Clinical value of tumour markers and serum-ascites albumin gradient in diagnosis of malignant ascites
10.3760/cma.j.issn.0254-1432.2009.07.003
- VernacularTitle:肿瘤标志物和血清腹水白蛋白梯度在恶性腹水诊断中的价值
- Author:
Yiping WANG
;
Xin ZENG
;
Bin SHI
;
Yuexiang CHEN
;
Weifen XIE
- Publication Type:Journal Article
- Keywords:
Ascites;
Tumor markers;
Receiver operating characteristics curve
- From:
Chinese Journal of Digestion
2009;29(7):442-445
- CountryChina
- Language:Chinese
-
Abstract:
Objective To investigate the clinical value of tumour markers and serum-ascites albumin gradient (SAAG) in diagnosis of malignant ascites. Methods One hundred and fourteen patients with ascites, who were admitted to the hospital between Jan. 2005 and Jan. 2008, were retrospectively reviewed. The patients were divided into malignant (n = 39) or benign (12 with tuberculosis and 93 with aseptic liver cirrhosis) ascites groups according to the etiology. The distribution of tumor markers (CEA, CA19-9 and CA125) and SAAG in both groups were analyzed and receiver operating characteristic (ROC) was constructed. Results The tumor markers and SAAG were found both in malignant ascites group and benign ascites group. The concentrations of CEA and CA19-9 in serum and ascites were higher in malignant ascites group than in benign ascites group. The SAAG in malignant ascites group was significantly lower than that in patients with liver cirrhosis (P<0.05), but had no difference in comparison with tuberculosis patients (P>0. 05). There was no difference in level of CA125 in serum or ascites between malignant ascites group and benign ascites group (P>0.05). The area under the curve of ascitic fluid CEA, CA19-9 and SAAG were 0.79, 0.82 and 0.85, respectively. The cutoff values of ascitic fluid CEA, CA19-9 and SAAG were optimally chosen at 1.45 μ/L, 19.50 μ/L and 13. 50 g/L, respectively.
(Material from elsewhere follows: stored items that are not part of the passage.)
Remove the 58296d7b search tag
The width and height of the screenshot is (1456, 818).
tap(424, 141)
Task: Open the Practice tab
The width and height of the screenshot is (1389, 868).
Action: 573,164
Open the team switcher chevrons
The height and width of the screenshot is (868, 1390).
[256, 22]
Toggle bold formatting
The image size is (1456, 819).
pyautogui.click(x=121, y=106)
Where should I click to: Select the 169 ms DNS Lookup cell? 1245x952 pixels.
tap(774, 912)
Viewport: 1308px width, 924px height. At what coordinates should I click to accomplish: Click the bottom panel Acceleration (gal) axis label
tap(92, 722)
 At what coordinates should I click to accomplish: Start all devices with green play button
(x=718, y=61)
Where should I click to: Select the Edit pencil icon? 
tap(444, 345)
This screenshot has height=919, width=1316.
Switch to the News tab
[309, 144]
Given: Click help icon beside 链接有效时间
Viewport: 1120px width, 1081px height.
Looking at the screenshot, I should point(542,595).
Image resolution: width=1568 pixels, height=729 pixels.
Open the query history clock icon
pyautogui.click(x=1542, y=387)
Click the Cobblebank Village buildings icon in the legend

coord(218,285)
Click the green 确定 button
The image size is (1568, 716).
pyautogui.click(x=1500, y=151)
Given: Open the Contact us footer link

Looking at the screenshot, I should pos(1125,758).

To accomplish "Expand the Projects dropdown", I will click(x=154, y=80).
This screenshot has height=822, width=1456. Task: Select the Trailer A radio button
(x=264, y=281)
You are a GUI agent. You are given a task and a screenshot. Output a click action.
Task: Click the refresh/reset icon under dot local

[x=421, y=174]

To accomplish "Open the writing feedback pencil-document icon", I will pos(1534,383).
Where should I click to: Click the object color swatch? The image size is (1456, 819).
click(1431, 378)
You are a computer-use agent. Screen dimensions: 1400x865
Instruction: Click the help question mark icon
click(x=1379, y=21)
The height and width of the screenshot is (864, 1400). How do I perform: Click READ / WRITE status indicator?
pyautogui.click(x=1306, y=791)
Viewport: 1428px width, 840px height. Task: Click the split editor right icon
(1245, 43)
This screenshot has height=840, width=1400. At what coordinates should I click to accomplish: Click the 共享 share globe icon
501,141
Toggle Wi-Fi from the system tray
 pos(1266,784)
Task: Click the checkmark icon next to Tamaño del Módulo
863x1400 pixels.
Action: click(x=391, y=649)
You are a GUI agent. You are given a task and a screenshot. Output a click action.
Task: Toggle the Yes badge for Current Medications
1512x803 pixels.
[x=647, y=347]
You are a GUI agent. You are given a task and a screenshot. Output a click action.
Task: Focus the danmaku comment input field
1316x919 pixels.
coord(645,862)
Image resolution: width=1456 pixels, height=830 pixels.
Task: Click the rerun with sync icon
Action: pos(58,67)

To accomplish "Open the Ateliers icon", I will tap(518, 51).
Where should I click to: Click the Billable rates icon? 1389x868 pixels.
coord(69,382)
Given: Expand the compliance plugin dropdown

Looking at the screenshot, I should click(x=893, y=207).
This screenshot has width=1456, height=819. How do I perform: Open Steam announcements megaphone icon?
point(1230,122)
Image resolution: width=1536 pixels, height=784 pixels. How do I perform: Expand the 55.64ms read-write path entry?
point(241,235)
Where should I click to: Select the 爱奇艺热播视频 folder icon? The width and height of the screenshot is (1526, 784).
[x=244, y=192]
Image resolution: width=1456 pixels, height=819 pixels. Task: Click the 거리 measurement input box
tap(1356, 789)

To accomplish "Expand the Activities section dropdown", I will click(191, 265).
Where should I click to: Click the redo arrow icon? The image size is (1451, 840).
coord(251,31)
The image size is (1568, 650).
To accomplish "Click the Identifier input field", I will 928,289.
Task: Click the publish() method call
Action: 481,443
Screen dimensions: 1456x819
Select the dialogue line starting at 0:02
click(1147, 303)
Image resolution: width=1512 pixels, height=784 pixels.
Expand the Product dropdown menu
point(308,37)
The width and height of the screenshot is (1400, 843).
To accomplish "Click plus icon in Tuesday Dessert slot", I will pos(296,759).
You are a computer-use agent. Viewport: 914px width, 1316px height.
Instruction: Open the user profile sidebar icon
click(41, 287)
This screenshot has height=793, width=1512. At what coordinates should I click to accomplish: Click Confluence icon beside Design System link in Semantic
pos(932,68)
The sensitivity and specificity were 66.7% and 78.1% in CEA, 74.4% and 84.8% in CA19-9, as well as 82.9% and 84.6% in SAAG.The combination of ascitic fluid CA19-9 with SAAG could increase the specificity to 97.14%, but decrease the sensitivity to 61.54%. Conclusion It is feasible to achieve optimum combination of biochemical indicators using ROC in differential diagnosis of malignant ascites from benign ascites.